Bereits nach einer Woche wird er dort aufgespürt und zurück nach Werl gebracht, wo er als Disziplinarstrafe zehn Tage in Einzelhaft verbüßen muss. Kurz darauf muss er wieder in den „Bunker“. Diesmal für drei Wochen, weil er für einen Mitgefangenen Haschisch in seiner Zelle versteckt hatte. Aus „reinem Gefallen“, wie er sagt. Aber mit der Folge, dass ihm das Amtsgericht Soest dafür noch einmal zusätzlich vier Monate Gefängnis auferlegt.

„H-A-S-S“ und „L-O-V-E“ hat sich der Strafgefangene Rösner auf die Fingerknöchel seiner Hände tätowieren lassen. Fortan kreisen seine Gedanken nur noch zwischen diesen beiden Spannungspolen. Und mit jedem Tag mehr in Einzelhaft rückt seine Hoffnung auf „Liebe“ in immer weitere Ferne. Dafür wächst sein „Hass“ auf die Justiz, die ihn in seinen Augen ungerecht behandelt und all seine Bemühungen, ein bürgerliches Leben mit Frau und Kindern zu führen, nicht sehen will.
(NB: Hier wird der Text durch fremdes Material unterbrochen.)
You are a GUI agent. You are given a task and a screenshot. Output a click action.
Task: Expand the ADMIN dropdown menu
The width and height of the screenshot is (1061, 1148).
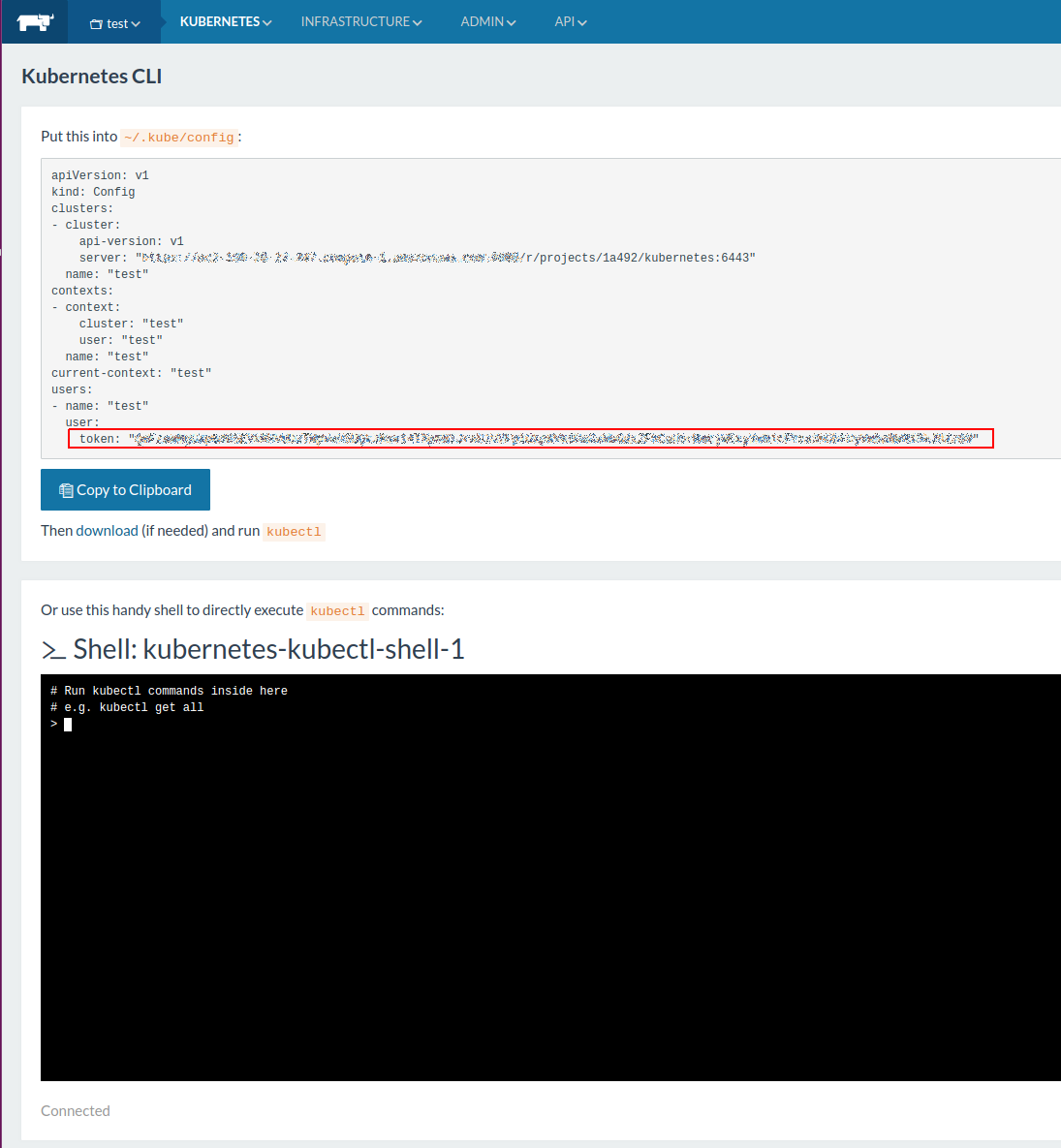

Trotzdem will er noch einmal mit der Polizei und Justiz kooperieren. Er hilft den Behörden, den Gefangenen zu überführen, für den er die Drogen versteckt hat. Auch unter der Gefahr, dass er im Gefängnis nun als Verräter dasteht und Racheakte befürchten muss.

Auch die Anstaltsleitung in Werl sieht dieses Sicherheitsrisiko und lässt ihren Zeugen wieder in die Außenstelle Ober/Ems verlegen. Doch auch diese Chance, über einen etwas lockereren Strafvollzug zurück in ein normales Leben zu finden, nutzt Rösner nicht. Zu tief sitzt seine Angst, dass seine Ehefrau nicht mehr länger auf ihn warten will. Schon nach vier Tagen, am 7. Januar 1983, bricht er erneut aus.

Seine Befürchtungen bestätigen sich. Seine Frau will nichts mehr von ihm wissen. Rösner muss bei einem Bekannten untertauchen, wo er sich sechs Monate mit Autoreparaturen über Wasser zu halten versucht. Bis er am 6. Juli 1983 wieder verhaftet und in die JVA Gütersloh gebracht wird.

Rösner ist am Ende. Zum ersten Mal denkt er an Selbstmord und bittet, mit einem Psychologen sprechen zu können. Doch die Vollzugsbeamten in Gütersloh weisen ihn barsch ab: Hier gibt es keine Psychologen! Hier gibt es nur Arrest! „Ich saß völlig verzweifelt in meiner Einzelzelle“, wird Rösner sechs Jahre später Professor Arbab-Zadeh sagen. „Die Schweine haben mich fertiggemacht.“

Die Wut in Hans-Jürgen Rösner wächst. In der Nacht vor der Disziplinarverhandlung über seine neuerliche Flucht zerschlägt er die Fensterscheibe seiner Zelle. Aus den Glassplittern und einigen Rasierklingen sowie dem Schneideblatt einer Schere bastelt er sich zwei „Macheten“ und eine Art Stilett. Mit diesen Waffen, verborgen unter seiner Häftlingsjacke, betritt er am nächsten Morgen den Verhandlungsraum, das Zimmer des Anstaltsleiters.

Als ihm dort ein Oberregierungsrat verkündet, dass er für den Ausbruch noch einmal 14 Tage Arrest erhält, stürzt sich Rösner auf ihn und verletzt ihn im Bauch und an der rechten Wange. Auch die beiden Vollzugsbeamten, die ihn schließlich überwältigen, tragen Stich- und Schnittverletzungen davon.

Später wird Rösner seinem Gutachter erzählen, dass er ursprünglich vorgehabt hätte, mit diesen Waffen ein Gespräch mit einem Psychologen zu erzwingen. Dass er sie dann aber auf dem Weg zur Verhandlung in einer Toilette habe verschwinden lassen wollen. Dass ihn „die Schweine“ aber nicht in das WC gelassen hätten. Und dass er sich überhaupt nicht mehr richtig erklären könne, warum und wie es zu diesem Gewaltausbruch gekommen wäre…

Erinnerungslücken, Taten verdrängen, um Verständnis heischen, auch die andere Seite zu hören… wie ein roter Faden zieht sich dieses Muster durch fast alle Aussagen des Hans-Jürgen Rösner in den Akten von Gladbeck.